We have been trialing our app explore in the field since the beginning of December together with our partner Serviceplan Group. Employees of the different branches of Serviceplan tested explore regarding stability and usability. After four weeks testing we can happily announce: explore has passed the test with excellence. The app runs smoothly and stable and will be used in the wild from January on.

Main user locations explore app, December 2013 (Source: Datarella)

The app users have been mostly situated in Germany, but explore was in use also in London, in Poland, Thailand and at the US West Coast, as you can see on the figure above. In an impressive way the aggregated paths and whereabouts map the main routes of the local transit services within Munich, including the lines to the airport, and also the most frequented areas in Munich city, Schwabing, Isarvorstand, and Sendling, and the south west:

explore Nutzung in München

Main user locations within Greater Munich, explore app, December 2013 (Source: Datarella)

All explore participants have been keeping on using the GPS functionality over the full span of the trial – no one has chosen the option to switch off the tracking, which can be done in the settings of the app. This is an important result of the trial: the feature to opt-out was notified to the users, but no one has actively quit the tracking. For the Datarella team this indicates clearly that GPS-tracing is generally accepted by the user, at least if she recognizes, she would get something back from it.

Apart from being able to map the individual paths, the GPS-tracking was deployed to ask the users questions about the specific places they passed by and about the corresponding time. Thus we could learn why a user would stay at the train station and what she would have done there apart from getting on a train.

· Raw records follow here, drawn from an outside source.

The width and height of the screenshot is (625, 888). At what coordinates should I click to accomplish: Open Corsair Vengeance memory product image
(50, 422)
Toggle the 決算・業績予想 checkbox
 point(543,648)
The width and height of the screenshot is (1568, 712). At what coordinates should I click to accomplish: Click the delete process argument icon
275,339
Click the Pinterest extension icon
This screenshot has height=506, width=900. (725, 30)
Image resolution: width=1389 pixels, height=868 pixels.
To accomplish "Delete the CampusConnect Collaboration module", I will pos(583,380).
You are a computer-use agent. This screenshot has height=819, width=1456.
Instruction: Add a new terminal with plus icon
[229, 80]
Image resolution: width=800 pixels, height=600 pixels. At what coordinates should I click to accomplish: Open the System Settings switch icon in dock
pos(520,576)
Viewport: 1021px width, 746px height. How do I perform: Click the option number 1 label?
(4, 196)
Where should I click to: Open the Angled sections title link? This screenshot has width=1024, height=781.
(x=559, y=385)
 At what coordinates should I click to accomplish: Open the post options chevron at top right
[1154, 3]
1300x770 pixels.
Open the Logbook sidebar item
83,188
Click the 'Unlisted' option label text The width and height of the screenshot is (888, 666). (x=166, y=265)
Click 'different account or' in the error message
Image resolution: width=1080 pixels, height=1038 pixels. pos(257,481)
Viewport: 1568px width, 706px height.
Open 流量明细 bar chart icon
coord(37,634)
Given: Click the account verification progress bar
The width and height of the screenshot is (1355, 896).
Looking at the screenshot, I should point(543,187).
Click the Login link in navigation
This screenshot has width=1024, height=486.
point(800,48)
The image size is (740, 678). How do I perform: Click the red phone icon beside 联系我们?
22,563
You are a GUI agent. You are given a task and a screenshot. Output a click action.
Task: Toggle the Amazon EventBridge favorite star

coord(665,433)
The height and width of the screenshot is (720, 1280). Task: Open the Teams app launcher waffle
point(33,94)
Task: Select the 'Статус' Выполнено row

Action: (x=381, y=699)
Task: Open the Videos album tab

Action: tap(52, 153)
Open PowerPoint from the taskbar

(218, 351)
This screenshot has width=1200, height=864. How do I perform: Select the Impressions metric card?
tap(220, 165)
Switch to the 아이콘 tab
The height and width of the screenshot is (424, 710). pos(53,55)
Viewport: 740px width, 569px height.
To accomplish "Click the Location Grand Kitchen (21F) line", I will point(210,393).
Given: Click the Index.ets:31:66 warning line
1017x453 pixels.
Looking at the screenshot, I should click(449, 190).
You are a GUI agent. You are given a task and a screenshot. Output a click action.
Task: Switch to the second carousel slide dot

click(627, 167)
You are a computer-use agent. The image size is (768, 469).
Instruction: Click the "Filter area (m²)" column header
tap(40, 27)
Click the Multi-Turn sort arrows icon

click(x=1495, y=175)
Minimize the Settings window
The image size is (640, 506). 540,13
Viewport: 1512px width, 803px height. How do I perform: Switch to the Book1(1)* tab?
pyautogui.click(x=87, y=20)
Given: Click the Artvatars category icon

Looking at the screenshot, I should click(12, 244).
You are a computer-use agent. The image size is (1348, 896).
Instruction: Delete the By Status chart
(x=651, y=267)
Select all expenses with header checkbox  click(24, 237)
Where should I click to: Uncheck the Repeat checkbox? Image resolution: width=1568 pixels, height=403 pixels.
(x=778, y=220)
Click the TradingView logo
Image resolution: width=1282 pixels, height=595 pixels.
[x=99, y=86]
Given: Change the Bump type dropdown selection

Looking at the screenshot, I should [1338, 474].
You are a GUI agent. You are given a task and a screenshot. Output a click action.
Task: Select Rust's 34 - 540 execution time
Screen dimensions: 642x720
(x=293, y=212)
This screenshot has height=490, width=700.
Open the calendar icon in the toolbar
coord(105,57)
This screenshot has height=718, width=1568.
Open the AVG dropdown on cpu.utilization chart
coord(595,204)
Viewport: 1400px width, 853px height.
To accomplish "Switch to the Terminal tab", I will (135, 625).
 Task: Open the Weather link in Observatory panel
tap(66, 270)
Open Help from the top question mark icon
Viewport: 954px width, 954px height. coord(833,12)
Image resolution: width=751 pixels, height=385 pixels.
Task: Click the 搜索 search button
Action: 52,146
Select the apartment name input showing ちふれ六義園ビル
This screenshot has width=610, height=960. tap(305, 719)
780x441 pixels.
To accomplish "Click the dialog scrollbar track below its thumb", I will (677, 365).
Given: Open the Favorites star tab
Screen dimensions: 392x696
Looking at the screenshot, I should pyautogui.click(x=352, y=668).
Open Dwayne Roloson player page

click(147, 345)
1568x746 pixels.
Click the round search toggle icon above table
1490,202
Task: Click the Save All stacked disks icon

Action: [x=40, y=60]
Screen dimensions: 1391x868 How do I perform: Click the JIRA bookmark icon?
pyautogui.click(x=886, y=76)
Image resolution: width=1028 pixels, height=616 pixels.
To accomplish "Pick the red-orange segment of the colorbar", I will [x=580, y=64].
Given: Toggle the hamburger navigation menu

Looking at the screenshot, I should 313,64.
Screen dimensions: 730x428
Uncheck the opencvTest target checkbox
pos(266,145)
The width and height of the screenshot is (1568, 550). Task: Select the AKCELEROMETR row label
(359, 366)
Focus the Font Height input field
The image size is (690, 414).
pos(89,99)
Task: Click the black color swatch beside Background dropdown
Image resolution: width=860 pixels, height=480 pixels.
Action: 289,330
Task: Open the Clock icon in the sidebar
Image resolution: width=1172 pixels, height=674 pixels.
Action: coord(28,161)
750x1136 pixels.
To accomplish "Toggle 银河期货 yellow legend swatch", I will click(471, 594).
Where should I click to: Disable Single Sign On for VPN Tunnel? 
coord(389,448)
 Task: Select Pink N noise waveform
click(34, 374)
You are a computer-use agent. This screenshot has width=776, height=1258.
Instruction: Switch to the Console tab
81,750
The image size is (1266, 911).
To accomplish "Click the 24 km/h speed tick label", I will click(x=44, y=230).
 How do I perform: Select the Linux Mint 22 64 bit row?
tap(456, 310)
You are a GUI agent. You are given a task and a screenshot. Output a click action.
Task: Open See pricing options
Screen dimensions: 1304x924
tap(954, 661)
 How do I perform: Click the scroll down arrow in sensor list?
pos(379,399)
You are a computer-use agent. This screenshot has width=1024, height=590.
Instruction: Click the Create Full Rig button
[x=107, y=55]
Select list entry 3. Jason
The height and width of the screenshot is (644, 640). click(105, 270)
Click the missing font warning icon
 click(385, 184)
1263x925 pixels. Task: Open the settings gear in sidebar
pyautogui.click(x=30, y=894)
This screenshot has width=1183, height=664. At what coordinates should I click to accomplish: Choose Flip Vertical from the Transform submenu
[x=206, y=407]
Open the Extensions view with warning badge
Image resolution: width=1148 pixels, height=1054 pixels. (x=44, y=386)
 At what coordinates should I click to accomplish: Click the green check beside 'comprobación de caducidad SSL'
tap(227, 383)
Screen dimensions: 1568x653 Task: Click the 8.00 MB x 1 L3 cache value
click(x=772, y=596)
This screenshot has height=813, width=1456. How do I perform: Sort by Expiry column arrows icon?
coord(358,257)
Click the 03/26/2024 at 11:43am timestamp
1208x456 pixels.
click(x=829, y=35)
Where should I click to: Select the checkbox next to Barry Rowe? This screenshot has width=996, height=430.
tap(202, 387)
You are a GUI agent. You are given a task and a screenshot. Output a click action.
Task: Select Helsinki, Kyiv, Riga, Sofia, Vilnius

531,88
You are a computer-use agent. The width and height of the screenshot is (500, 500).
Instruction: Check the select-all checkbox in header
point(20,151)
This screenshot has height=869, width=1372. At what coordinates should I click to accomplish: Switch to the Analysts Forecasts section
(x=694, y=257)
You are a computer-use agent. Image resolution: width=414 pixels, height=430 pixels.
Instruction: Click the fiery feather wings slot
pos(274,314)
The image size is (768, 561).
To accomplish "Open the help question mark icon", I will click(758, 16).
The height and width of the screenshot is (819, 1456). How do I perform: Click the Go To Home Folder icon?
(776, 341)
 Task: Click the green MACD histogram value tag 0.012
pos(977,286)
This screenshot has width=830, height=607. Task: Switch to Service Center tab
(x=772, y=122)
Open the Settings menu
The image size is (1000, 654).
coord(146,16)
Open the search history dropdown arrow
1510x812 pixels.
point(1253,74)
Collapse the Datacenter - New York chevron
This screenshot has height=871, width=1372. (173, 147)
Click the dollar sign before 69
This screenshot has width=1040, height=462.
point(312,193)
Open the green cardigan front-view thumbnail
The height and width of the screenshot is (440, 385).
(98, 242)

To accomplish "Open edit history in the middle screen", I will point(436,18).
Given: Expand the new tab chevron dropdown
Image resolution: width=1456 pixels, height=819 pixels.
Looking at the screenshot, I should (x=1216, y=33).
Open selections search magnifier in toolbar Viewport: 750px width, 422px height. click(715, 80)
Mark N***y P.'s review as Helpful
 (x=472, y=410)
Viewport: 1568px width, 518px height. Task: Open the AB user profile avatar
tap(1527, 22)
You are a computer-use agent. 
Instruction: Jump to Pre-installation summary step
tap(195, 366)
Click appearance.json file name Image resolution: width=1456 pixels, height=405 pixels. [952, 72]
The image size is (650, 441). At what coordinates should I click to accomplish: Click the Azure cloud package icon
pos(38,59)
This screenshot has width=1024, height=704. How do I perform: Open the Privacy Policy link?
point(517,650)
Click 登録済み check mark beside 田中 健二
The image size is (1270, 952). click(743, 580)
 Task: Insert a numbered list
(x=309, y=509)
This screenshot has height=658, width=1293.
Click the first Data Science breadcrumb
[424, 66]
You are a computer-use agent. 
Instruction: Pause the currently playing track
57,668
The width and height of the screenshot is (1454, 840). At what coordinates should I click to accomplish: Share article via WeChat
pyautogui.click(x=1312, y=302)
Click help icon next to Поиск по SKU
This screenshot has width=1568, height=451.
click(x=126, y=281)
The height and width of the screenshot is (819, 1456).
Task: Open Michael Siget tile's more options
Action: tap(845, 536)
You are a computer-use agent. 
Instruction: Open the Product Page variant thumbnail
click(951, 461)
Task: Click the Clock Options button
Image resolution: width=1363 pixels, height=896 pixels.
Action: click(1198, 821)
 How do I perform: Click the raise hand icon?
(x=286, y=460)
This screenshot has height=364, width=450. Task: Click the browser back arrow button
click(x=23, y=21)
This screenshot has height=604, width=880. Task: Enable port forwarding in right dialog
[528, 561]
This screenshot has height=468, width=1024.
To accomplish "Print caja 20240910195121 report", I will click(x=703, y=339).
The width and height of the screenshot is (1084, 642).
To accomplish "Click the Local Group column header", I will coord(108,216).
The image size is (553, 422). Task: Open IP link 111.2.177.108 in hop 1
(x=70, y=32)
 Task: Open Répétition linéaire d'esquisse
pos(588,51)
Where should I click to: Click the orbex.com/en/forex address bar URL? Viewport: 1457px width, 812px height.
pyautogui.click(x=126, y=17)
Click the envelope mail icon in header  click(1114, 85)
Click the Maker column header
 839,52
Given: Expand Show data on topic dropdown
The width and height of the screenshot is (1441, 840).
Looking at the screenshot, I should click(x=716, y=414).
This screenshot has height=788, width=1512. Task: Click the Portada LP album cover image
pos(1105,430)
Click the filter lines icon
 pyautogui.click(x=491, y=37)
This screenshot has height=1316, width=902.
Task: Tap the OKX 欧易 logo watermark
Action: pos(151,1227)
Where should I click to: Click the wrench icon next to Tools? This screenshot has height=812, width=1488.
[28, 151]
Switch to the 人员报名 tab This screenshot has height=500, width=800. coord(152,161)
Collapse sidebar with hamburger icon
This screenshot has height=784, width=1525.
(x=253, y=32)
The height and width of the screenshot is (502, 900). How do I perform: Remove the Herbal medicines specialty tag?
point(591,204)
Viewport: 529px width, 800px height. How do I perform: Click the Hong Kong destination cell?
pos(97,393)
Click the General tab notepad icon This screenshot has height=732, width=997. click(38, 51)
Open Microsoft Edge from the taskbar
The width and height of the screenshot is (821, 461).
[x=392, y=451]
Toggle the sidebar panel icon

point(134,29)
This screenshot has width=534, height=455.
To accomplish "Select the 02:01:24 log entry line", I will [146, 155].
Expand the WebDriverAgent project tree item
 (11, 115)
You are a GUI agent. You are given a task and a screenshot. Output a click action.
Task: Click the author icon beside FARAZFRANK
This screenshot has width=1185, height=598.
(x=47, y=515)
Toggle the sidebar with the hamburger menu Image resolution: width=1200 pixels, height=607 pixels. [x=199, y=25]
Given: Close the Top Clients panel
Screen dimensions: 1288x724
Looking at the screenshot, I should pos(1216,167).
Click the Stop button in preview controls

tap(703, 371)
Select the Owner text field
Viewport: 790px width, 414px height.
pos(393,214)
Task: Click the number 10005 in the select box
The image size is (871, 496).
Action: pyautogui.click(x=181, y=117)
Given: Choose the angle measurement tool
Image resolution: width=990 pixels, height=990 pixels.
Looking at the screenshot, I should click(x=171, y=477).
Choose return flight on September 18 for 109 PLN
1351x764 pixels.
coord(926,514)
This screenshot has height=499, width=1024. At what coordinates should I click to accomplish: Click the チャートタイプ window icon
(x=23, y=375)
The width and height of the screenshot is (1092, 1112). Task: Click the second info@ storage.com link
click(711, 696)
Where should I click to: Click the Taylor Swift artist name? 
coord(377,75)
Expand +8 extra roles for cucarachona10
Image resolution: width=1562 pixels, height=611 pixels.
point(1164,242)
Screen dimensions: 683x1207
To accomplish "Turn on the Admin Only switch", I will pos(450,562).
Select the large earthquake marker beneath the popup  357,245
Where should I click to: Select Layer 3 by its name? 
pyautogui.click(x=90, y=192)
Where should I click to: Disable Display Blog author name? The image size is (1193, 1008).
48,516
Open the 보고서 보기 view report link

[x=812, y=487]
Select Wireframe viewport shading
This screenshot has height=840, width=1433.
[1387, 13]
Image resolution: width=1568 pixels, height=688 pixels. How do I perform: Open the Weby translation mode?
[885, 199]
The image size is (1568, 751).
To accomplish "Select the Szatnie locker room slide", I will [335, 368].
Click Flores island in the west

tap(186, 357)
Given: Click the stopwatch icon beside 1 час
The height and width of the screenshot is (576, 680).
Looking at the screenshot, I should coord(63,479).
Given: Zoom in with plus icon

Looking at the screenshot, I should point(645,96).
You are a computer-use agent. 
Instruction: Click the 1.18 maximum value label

Additional to the location specific questionnaires, we issued up to three surveys per day, each with up to 10 questions. These surveys covered the different parts of life: the job of course (it was not at last a trial with employees of a company), but also regarding leisure and other topics like general well being, media consumption, environmental concerns, and much more. To find an optimal compromise between the app’s usability and the operational feasibility of the results was one of the main task of the trial.

BarometerHow are you?

Survey: „How are you?“, explore App, format: Smileys 1=very bad, 5=very good (Source: Datarella)

This figure gives the format of the survey (as shown within the explore app) and how the responses could be analyzed (in our backend), for the example „How are you?“ („Wie fühlst du dich?“) from December 3rd to 18th. This question is part of the „mood barometer“ survey which can be answered by the user on a scale of five smileys. In the analysis, the weeping face corresponds to a value of 1, the beaming smiley to 5. This survey is presentet repeatedly and thus makes the mood trend visible over time.

How are you?

Survey: „How are you?“, explore App, format: Smileys 1=very bad, 5=very good (Source: Datarella)

This shall give only a small excerpt of the results of the explore field trial. We find it just awesome that the results have been so positive and we now deploy the app with a much broader circle of users. This will be announced early in January with another blog post. If you want to participate, just contact us. The app can be downloaded from Google Play.

We want to thank all participants of the field trial and look forward to continue with an enlarged user base. To all our readers we wish a good start for 2014!